In mathematics and statistics, a probability vector or stochastic vector is a vector with non-negative entries that add up to one.

Underlying every probability vector is an experiment that can produce an outcome. To connect this experiment to mathematics, one introduces a discrete random variable, which is a function that assigns a numerical value to each possible outcome. For example, if the experiment consists of rolling a single die, the possible values of this random variable are the integers 1,2,…,6. The associated probability vector has six components, each representing the probability of obtaining the corresponding outcome. More generally, a probability vector of length n represents the distribution of probabilities across the n possible numerical outcomes of a random variable.^[1]

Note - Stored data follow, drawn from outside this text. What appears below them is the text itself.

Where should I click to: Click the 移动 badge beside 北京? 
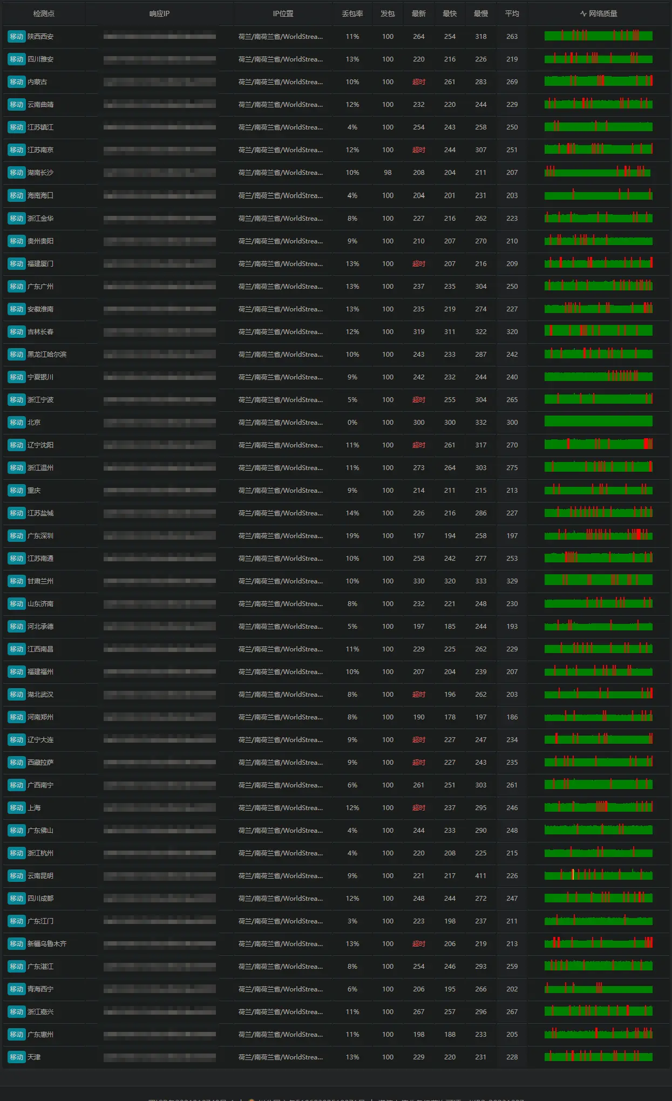click(x=16, y=423)
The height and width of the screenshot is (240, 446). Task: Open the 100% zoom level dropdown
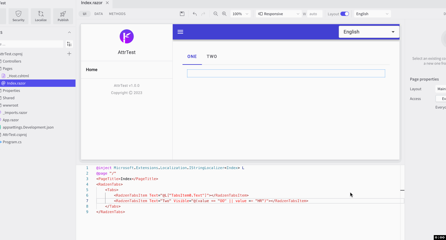[x=240, y=14]
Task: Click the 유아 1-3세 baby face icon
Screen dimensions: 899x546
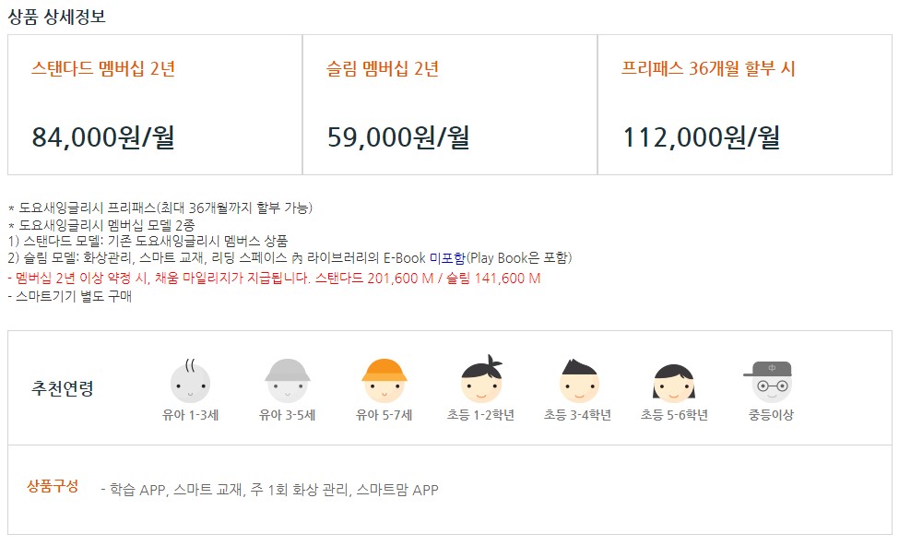Action: tap(190, 380)
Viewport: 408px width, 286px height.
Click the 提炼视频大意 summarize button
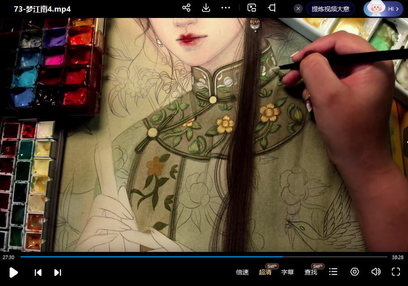331,9
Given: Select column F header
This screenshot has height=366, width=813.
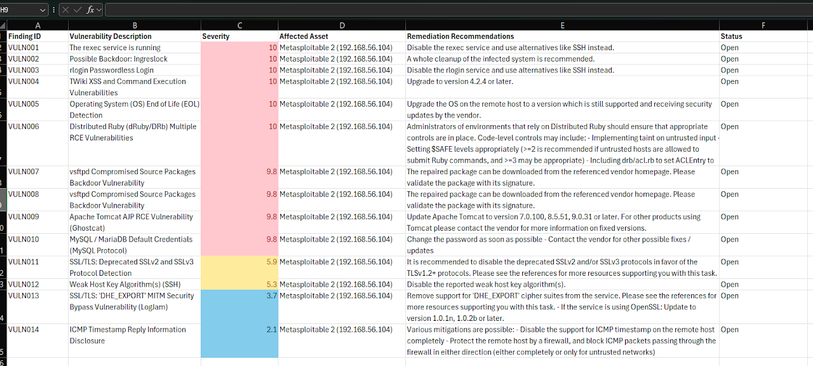Looking at the screenshot, I should point(762,25).
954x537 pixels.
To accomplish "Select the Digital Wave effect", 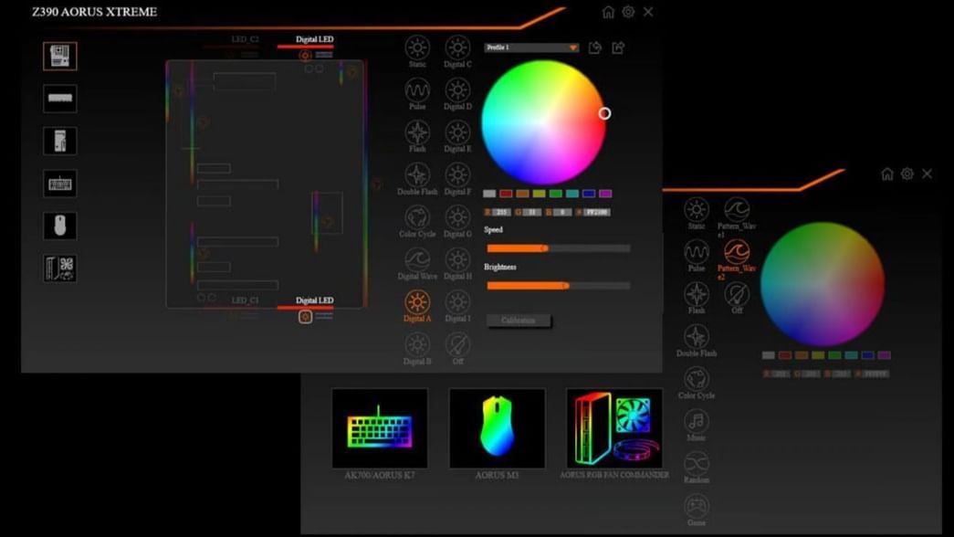I will [x=417, y=259].
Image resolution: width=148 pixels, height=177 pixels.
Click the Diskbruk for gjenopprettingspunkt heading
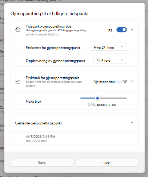pos(53,78)
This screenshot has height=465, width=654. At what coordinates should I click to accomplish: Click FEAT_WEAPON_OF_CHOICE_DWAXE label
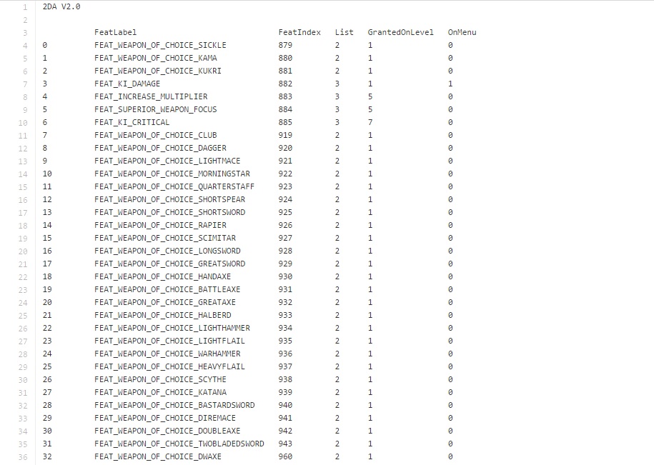158,456
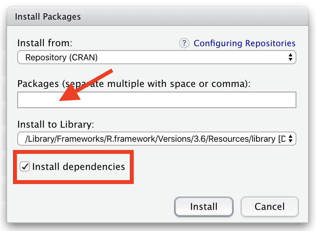Click the checkmark in the dependencies box

[25, 166]
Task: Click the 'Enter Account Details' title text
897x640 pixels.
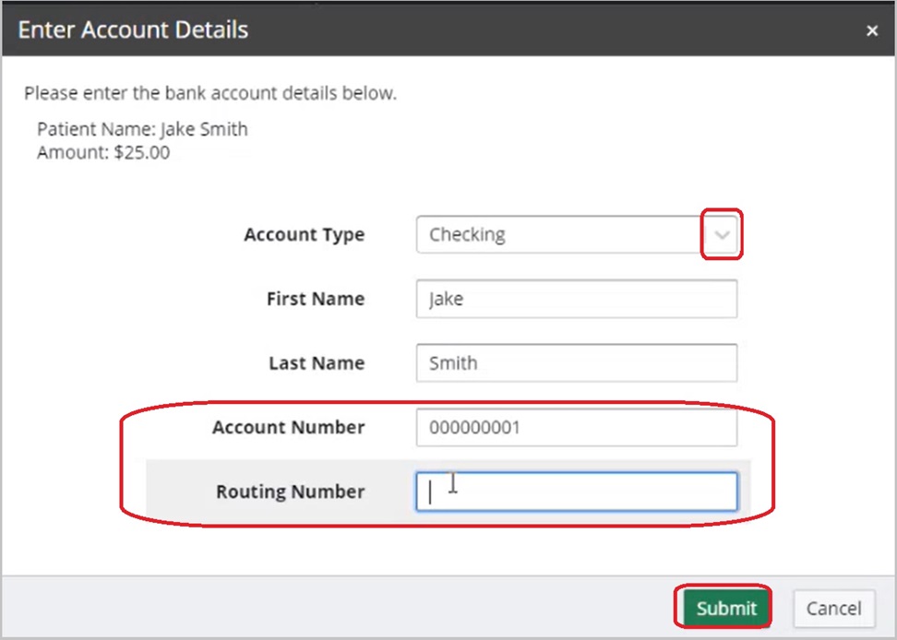Action: (133, 30)
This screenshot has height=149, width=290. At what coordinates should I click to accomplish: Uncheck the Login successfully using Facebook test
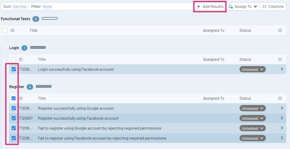[x=14, y=69]
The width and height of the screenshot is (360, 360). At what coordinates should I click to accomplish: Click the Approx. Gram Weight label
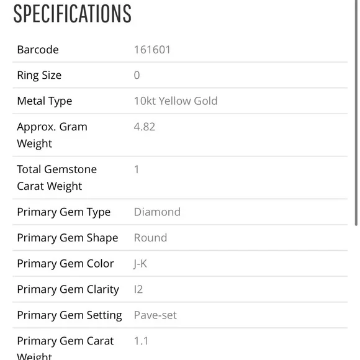[52, 135]
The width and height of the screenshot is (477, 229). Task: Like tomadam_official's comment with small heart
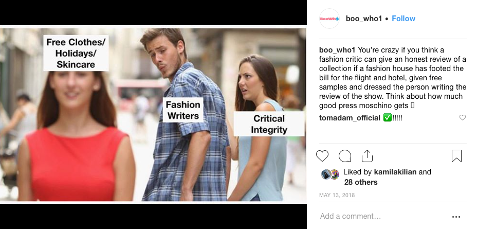(x=462, y=118)
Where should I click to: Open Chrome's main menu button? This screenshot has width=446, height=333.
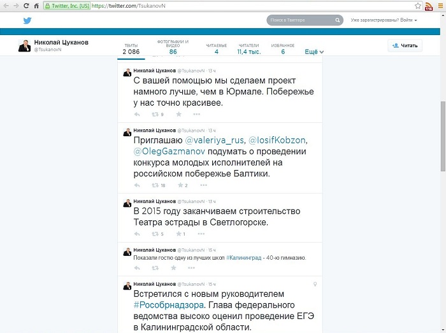[440, 6]
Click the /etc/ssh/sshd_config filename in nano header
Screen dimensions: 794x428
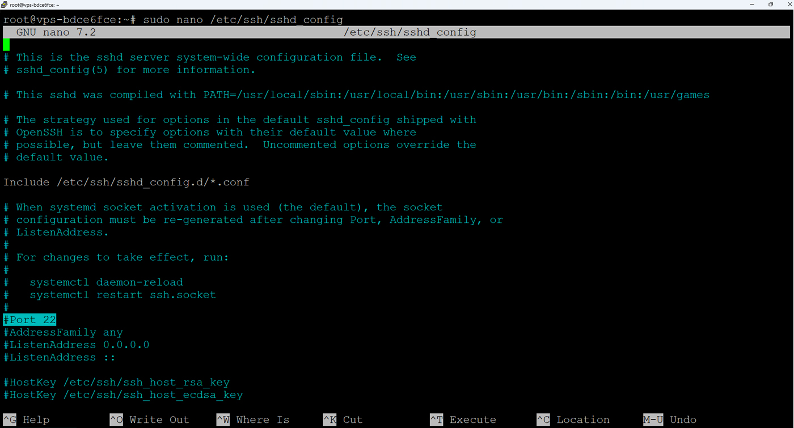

The vector gives us the probability mass function of that random variable, which is the standard way of characterizing a discrete probability distribution.^[2]

Examples

Here are some examples of probability vectors. The vectors can be either columns or rows.^[3]

$x_{0}={\begin{bmatrix}0.5\\0.25\\0.25\end{bmatrix}},$
$x_{1}={\begin{bmatrix}0\\1\\0\end{bmatrix}},$
$x_{2}={\begin{bmatrix}0.65&0.35\end{bmatrix}},$
$x_{3}={\begin{bmatrix}0.3&0.5&0.07&0.1&0.03\end{bmatrix}}.$

Properties

The mean of the components of any probability vector is $1/n$ .^[4]

The Euclidean length of a probability vector is related to the variance of its components by ^[5]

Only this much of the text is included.